- _EXERCISE TASK_:
Reproduce the records verbatim, starting at the line that contains "Click the front license plate on car" and ending after the line that contains "coord(1024,328)".

- _SUPPLIED MATERIAL_:
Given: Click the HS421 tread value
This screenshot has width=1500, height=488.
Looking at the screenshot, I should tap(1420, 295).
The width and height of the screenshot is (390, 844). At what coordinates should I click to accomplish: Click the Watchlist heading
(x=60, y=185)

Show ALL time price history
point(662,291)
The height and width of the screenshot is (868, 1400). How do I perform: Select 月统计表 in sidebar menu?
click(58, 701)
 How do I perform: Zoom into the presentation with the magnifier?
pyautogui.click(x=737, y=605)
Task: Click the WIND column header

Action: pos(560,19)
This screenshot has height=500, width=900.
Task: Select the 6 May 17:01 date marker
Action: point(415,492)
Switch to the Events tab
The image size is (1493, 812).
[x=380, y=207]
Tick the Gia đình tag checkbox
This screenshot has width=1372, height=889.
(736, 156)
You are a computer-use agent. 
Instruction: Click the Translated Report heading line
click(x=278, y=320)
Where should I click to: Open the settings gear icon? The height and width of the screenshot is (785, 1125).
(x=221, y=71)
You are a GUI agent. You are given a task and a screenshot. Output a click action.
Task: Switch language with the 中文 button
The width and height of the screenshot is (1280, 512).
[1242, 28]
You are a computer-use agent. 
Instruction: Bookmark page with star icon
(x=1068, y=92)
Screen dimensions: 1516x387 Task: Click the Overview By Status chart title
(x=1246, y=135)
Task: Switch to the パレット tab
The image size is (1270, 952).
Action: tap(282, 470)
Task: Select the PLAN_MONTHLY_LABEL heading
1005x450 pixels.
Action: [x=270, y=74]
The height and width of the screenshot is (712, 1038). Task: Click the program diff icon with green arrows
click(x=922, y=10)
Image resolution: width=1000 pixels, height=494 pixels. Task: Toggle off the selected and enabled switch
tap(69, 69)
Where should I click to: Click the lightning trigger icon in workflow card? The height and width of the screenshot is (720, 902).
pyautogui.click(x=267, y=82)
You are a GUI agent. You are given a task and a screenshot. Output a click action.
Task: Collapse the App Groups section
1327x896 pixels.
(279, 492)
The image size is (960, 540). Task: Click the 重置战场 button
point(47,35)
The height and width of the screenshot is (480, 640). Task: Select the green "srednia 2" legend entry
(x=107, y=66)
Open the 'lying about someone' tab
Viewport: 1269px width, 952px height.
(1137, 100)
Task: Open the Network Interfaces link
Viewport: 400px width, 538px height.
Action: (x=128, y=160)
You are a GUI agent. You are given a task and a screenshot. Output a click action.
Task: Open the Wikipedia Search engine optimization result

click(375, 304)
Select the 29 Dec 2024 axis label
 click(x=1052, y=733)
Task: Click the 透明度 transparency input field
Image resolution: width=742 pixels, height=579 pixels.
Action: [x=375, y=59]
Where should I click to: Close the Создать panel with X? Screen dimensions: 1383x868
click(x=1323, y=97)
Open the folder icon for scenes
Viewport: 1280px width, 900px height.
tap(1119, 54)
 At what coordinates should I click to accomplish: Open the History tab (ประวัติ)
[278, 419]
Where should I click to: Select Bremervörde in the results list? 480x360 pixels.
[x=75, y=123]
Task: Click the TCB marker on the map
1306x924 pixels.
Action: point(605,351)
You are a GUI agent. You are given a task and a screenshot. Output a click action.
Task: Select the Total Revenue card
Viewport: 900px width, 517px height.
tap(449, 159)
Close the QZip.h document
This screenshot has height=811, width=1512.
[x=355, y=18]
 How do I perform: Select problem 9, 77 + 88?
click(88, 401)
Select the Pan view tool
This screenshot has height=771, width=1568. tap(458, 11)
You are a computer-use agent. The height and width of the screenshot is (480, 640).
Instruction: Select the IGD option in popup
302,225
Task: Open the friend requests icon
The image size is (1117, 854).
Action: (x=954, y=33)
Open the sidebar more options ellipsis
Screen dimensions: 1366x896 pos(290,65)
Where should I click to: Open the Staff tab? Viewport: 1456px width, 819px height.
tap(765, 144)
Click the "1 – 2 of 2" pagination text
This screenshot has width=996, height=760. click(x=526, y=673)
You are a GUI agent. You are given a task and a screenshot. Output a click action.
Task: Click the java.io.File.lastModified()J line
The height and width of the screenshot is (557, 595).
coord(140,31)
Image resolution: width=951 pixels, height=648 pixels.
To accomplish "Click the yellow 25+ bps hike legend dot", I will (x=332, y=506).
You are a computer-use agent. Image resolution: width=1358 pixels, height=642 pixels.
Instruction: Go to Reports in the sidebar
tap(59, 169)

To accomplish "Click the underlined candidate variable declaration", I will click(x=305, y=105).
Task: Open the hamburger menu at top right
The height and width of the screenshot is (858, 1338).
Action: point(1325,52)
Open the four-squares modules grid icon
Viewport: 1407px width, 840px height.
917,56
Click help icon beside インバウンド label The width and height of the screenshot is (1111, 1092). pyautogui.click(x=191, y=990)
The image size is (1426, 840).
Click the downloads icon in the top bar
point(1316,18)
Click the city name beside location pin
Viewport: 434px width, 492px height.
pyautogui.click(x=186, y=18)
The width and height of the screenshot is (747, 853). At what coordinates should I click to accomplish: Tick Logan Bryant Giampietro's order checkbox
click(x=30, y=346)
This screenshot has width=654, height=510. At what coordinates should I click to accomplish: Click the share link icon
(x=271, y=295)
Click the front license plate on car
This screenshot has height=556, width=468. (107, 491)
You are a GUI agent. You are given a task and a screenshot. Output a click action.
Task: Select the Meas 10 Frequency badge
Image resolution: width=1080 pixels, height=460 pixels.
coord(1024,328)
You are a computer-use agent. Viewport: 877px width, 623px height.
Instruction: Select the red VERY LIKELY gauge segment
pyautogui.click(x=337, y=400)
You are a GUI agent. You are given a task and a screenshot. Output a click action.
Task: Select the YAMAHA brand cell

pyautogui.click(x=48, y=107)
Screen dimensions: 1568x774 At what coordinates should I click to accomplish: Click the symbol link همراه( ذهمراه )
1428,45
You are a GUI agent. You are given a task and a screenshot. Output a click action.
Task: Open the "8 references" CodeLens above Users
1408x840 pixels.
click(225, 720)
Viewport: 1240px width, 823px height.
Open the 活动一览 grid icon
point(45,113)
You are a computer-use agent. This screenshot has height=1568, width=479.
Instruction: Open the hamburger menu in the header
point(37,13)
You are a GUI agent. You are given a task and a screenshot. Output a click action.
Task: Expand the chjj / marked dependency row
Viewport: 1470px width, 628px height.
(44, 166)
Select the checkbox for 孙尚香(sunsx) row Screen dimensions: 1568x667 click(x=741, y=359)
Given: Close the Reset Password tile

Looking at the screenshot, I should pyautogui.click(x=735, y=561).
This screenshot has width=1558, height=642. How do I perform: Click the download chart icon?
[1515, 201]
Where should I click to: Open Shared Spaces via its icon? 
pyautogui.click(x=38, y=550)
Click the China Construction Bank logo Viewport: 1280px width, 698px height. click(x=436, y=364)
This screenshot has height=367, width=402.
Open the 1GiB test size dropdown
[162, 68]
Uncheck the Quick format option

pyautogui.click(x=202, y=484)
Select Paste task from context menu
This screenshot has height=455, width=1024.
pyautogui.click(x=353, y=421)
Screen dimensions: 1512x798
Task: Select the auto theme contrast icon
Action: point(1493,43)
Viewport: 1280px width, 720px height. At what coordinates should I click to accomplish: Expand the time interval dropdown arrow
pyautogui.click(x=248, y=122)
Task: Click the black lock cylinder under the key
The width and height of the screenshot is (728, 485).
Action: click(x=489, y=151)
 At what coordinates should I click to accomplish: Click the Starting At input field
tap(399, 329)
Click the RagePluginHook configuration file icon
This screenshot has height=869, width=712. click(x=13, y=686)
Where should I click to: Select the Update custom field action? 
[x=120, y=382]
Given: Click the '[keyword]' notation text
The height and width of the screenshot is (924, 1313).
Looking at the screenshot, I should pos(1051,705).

- _FULL RESPONSE_:
Click the front license plate on car
This screenshot has height=556, width=468. (107, 491)
You are a GUI agent. You are given a task and a screenshot. Output a click action.
Task: Select the Meas 10 Frequency badge
Image resolution: width=1080 pixels, height=460 pixels.
coord(1024,328)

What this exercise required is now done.